I’ve just passed the halfway point of said internship. It’s the longest I’ve been away from my partner and cat, which already takes me away from a level of comfort I typically operate from. While I love the AirBnb I’m in and the people I’ve been meeting, this city is certainly not New York City (not that I’m used to that city in many ways, but still!). Instead of the stressors of subways, grocery delivery, and noise, I’m facing driving, navigating huge stores and businesses on foot, and piercing quiet. And sure, there is free time because I’m not in classes, but I have filled much of it with research, conference proposals, finding extracurricular groups and activities, all while trying to maintain a semblance of balance for the coming academic year.
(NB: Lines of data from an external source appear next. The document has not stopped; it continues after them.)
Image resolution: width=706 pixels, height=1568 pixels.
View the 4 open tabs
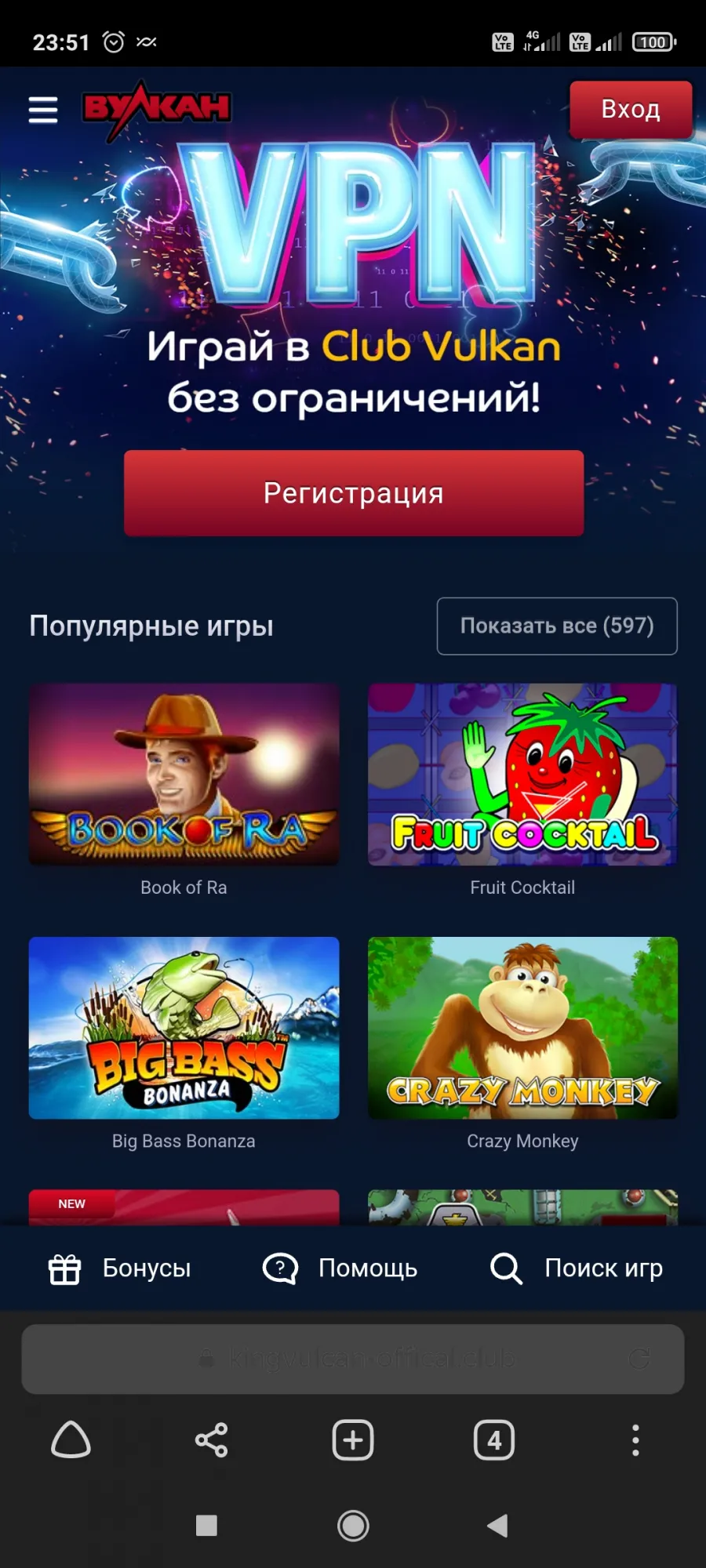[x=494, y=1440]
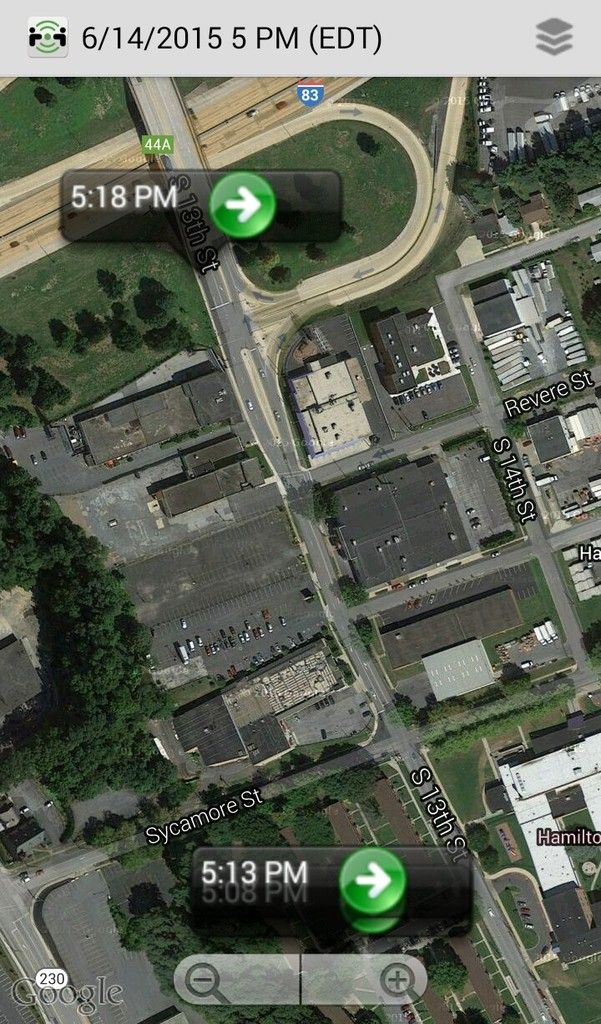
Task: Zoom out the map
Action: point(236,980)
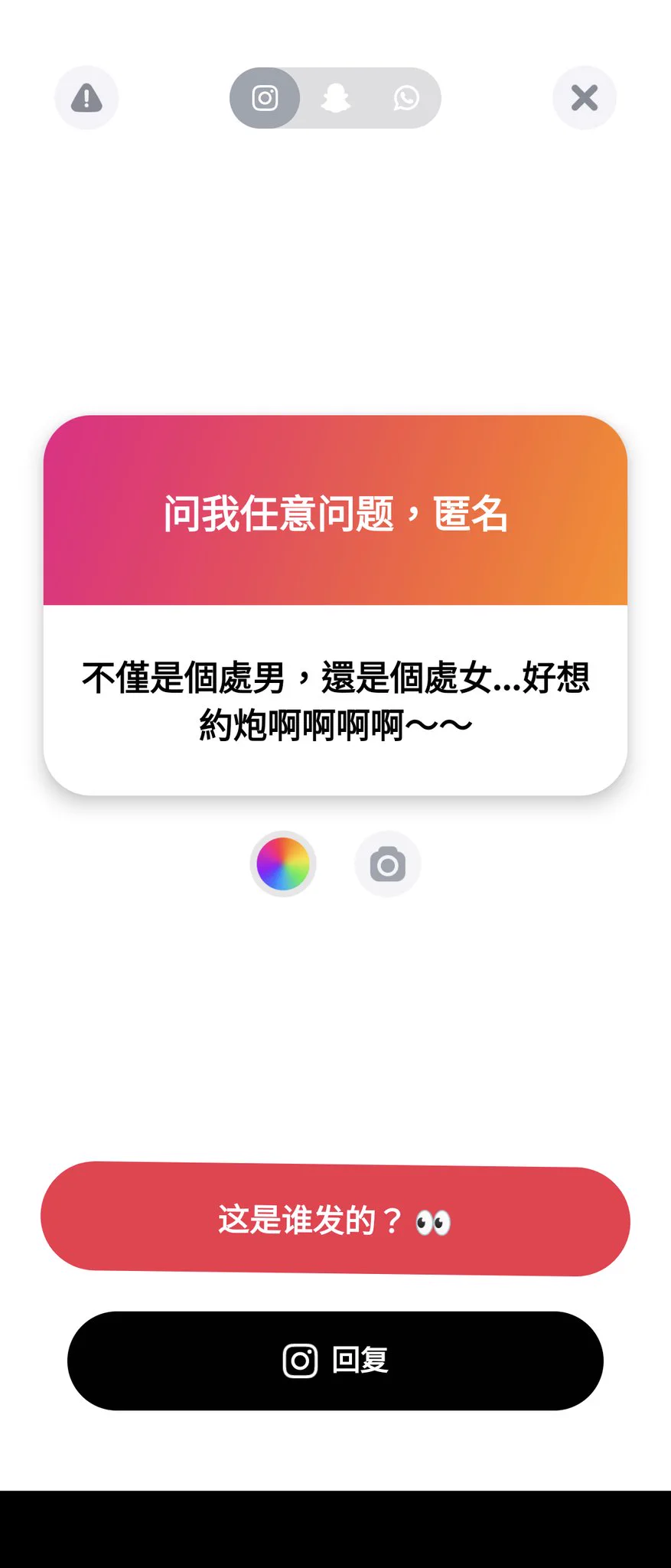The height and width of the screenshot is (1568, 671).
Task: Change the card color with rainbow wheel
Action: coord(283,864)
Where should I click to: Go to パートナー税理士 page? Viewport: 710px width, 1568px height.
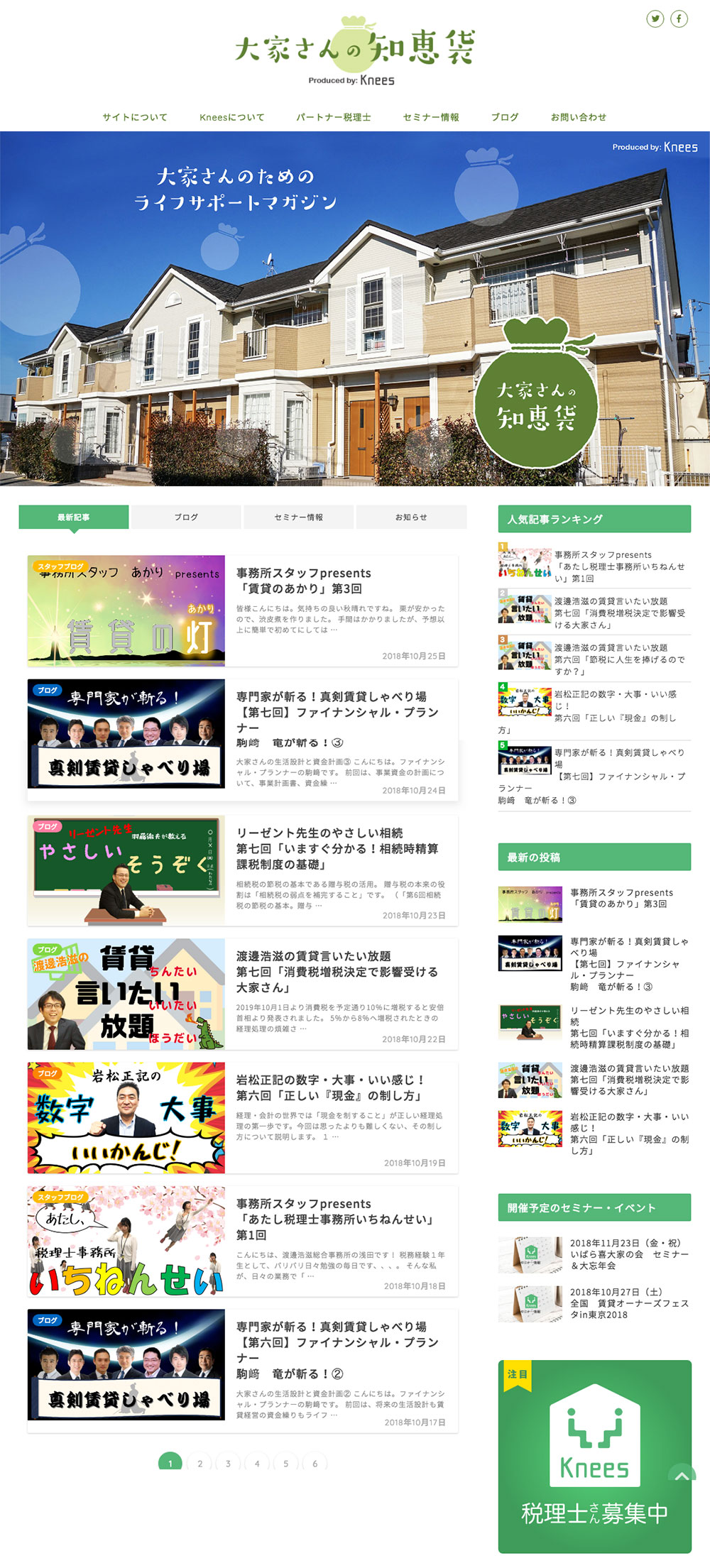coord(334,117)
In a yoga class yesterday morning, the teacher was talking about a contained facility that grew trees that grew huge and plentiful. However, the trees fell over, because there was no wind. Tree’s exposure to wind allows them to grow reaction wood (or stress wood), which strengthens them so that they can combat gravity. Without challenge and the chance to react, trees cannot stand tall.* Similarly, I do think it’s valid for us all to say yes not just to easy, comfortable things, but also to those that will challenge us and allow us to rise to the occasion, within reason. It’s through the reactions we push ourselves to make in new situations that we learn more about ourselves. It makes us more able to root deeper to discover who we are, who we want to be, where we want to go.
So, has this summer been difficult? Yes. Has it been rewarding? Yes. Has it made me homesick? Yes. Has it shown me the type of work I want to do? Yes.
Wherever you are, I hope that through the good, the bad, and the challenging, you’re able to see that it’s all opening your eyes to your future, even if it hurts or doesn’t seem fruitful in the moment. Grieve and take care of yourself, but also try to see what you’ve learned along the way. I hope your summer is eye-opening, fun, relaxing, and eventful, in whatever mixture you need!
*She may have been talking about the Biosphere 2 facility, though I saw no concrete evidence online that this happened at the facility. Be that as it may, the Wikipedia article on reaction wood sheds light on this phenomenon and still supports the point.